*WHAT IS NEEDED*: Print each record below exactly as it appears.

** Opening RECORDS FOR THE EXERCISE block **

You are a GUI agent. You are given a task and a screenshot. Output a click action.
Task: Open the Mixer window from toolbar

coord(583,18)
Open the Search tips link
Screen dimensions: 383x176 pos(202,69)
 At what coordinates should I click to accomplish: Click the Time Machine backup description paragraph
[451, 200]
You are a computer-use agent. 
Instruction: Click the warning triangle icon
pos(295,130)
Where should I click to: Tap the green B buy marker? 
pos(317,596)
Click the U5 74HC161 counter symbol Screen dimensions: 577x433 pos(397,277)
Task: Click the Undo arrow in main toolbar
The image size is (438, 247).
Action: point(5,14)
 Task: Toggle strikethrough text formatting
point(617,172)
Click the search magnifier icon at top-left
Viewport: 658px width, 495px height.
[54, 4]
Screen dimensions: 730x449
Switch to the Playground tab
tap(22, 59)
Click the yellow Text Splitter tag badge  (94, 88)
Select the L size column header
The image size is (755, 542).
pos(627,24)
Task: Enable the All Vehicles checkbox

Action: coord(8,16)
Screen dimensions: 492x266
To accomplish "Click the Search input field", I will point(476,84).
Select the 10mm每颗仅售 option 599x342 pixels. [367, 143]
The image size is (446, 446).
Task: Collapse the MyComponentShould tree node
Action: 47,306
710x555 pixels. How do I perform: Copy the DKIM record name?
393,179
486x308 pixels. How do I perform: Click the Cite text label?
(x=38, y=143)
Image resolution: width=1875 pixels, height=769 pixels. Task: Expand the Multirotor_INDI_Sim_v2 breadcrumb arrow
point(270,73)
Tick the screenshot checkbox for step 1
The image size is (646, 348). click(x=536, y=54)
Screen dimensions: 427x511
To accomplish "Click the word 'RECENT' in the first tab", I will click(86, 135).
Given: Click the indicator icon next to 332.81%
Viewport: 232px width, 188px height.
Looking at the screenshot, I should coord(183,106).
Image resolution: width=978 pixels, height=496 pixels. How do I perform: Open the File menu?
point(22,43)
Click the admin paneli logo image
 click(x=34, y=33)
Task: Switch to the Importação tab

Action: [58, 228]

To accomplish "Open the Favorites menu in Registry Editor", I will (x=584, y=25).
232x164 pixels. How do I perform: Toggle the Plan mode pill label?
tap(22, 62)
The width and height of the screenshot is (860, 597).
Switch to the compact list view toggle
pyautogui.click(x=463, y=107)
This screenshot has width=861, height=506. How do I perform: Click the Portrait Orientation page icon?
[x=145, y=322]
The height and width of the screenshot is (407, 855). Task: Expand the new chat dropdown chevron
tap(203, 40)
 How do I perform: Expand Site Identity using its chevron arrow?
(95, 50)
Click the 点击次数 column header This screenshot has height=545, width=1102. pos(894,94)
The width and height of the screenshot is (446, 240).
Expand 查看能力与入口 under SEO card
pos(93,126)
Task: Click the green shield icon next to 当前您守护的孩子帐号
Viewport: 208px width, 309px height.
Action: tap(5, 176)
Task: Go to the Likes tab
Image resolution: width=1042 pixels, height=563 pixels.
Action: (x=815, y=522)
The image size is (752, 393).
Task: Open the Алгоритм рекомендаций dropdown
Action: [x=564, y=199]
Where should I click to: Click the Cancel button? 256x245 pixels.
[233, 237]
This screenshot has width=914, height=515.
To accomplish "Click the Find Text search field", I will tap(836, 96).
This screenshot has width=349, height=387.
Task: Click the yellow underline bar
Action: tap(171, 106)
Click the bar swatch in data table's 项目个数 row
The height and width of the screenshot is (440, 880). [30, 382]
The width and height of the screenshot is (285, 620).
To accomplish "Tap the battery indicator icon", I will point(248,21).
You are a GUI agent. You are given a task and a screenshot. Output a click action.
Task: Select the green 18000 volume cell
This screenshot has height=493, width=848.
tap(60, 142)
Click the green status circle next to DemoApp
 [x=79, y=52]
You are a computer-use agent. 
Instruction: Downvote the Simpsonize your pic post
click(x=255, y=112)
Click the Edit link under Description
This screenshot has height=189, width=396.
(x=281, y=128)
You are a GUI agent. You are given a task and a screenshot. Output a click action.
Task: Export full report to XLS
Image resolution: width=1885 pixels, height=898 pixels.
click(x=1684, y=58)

** Closing RECORDS FOR THE EXERCISE block **

*FINISHED EXERCISE*:
You are a GUI agent. You are given a task and a screenshot. Output a click action.
Task: Open the Mixer window from toolbar

coord(583,18)
Open the Search tips link
Screen dimensions: 383x176 pos(202,69)
 At what coordinates should I click to accomplish: Click the Time Machine backup description paragraph
[451, 200]
You are a computer-use agent. 
Instruction: Click the warning triangle icon
pos(295,130)
Where should I click to: Tap the green B buy marker? 
pos(317,596)
Click the U5 74HC161 counter symbol Screen dimensions: 577x433 pos(397,277)
Task: Click the Undo arrow in main toolbar
The image size is (438, 247).
Action: point(5,14)
 Task: Toggle strikethrough text formatting
point(617,172)
Click the search magnifier icon at top-left
Viewport: 658px width, 495px height.
[54, 4]
Screen dimensions: 730x449
Switch to the Playground tab
tap(22, 59)
Click the yellow Text Splitter tag badge  (94, 88)
Select the L size column header
The image size is (755, 542).
pos(627,24)
Task: Enable the All Vehicles checkbox

Action: coord(8,16)
Screen dimensions: 492x266
To accomplish "Click the Search input field", I will point(476,84).
Select the 10mm每颗仅售 option 599x342 pixels. [367, 143]
The image size is (446, 446).
Task: Collapse the MyComponentShould tree node
Action: 47,306
710x555 pixels. How do I perform: Copy the DKIM record name?
393,179
486x308 pixels. How do I perform: Click the Cite text label?
(x=38, y=143)
Image resolution: width=1875 pixels, height=769 pixels. Task: Expand the Multirotor_INDI_Sim_v2 breadcrumb arrow
point(270,73)
Tick the screenshot checkbox for step 1
The image size is (646, 348). click(x=536, y=54)
Screen dimensions: 427x511
To accomplish "Click the word 'RECENT' in the first tab", I will click(86, 135).
Given: Click the indicator icon next to 332.81%
Viewport: 232px width, 188px height.
Looking at the screenshot, I should coord(183,106).
Image resolution: width=978 pixels, height=496 pixels. How do I perform: Open the File menu?
point(22,43)
Click the admin paneli logo image
 click(x=34, y=33)
Task: Switch to the Importação tab

Action: [58, 228]

To accomplish "Open the Favorites menu in Registry Editor", I will (x=584, y=25).
232x164 pixels. How do I perform: Toggle the Plan mode pill label?
tap(22, 62)
The width and height of the screenshot is (860, 597).
Switch to the compact list view toggle
pyautogui.click(x=463, y=107)
This screenshot has width=861, height=506. How do I perform: Click the Portrait Orientation page icon?
[x=145, y=322]
The height and width of the screenshot is (407, 855). Task: Expand the new chat dropdown chevron
tap(203, 40)
 How do I perform: Expand Site Identity using its chevron arrow?
(95, 50)
Click the 点击次数 column header This screenshot has height=545, width=1102. pos(894,94)
The width and height of the screenshot is (446, 240).
Expand 查看能力与入口 under SEO card
pos(93,126)
Task: Click the green shield icon next to 当前您守护的孩子帐号
Viewport: 208px width, 309px height.
Action: tap(5, 176)
Task: Go to the Likes tab
Image resolution: width=1042 pixels, height=563 pixels.
Action: (x=815, y=522)
The image size is (752, 393).
Task: Open the Алгоритм рекомендаций dropdown
Action: [x=564, y=199]
Where should I click to: Click the Cancel button? 256x245 pixels.
[233, 237]
This screenshot has width=914, height=515.
To accomplish "Click the Find Text search field", I will tap(836, 96).
This screenshot has width=349, height=387.
Task: Click the yellow underline bar
Action: tap(171, 106)
Click the bar swatch in data table's 项目个数 row
The height and width of the screenshot is (440, 880). [30, 382]
The width and height of the screenshot is (285, 620).
To accomplish "Tap the battery indicator icon", I will point(248,21).
You are a GUI agent. You are given a task and a screenshot. Output a click action.
Task: Select the green 18000 volume cell
This screenshot has height=493, width=848.
tap(60, 142)
Click the green status circle next to DemoApp
 [x=79, y=52]
You are a computer-use agent. 
Instruction: Downvote the Simpsonize your pic post
click(x=255, y=112)
Click the Edit link under Description
This screenshot has height=189, width=396.
(x=281, y=128)
You are a GUI agent. You are given a task and a screenshot. Output a click action.
Task: Export full report to XLS
Image resolution: width=1885 pixels, height=898 pixels.
click(x=1684, y=58)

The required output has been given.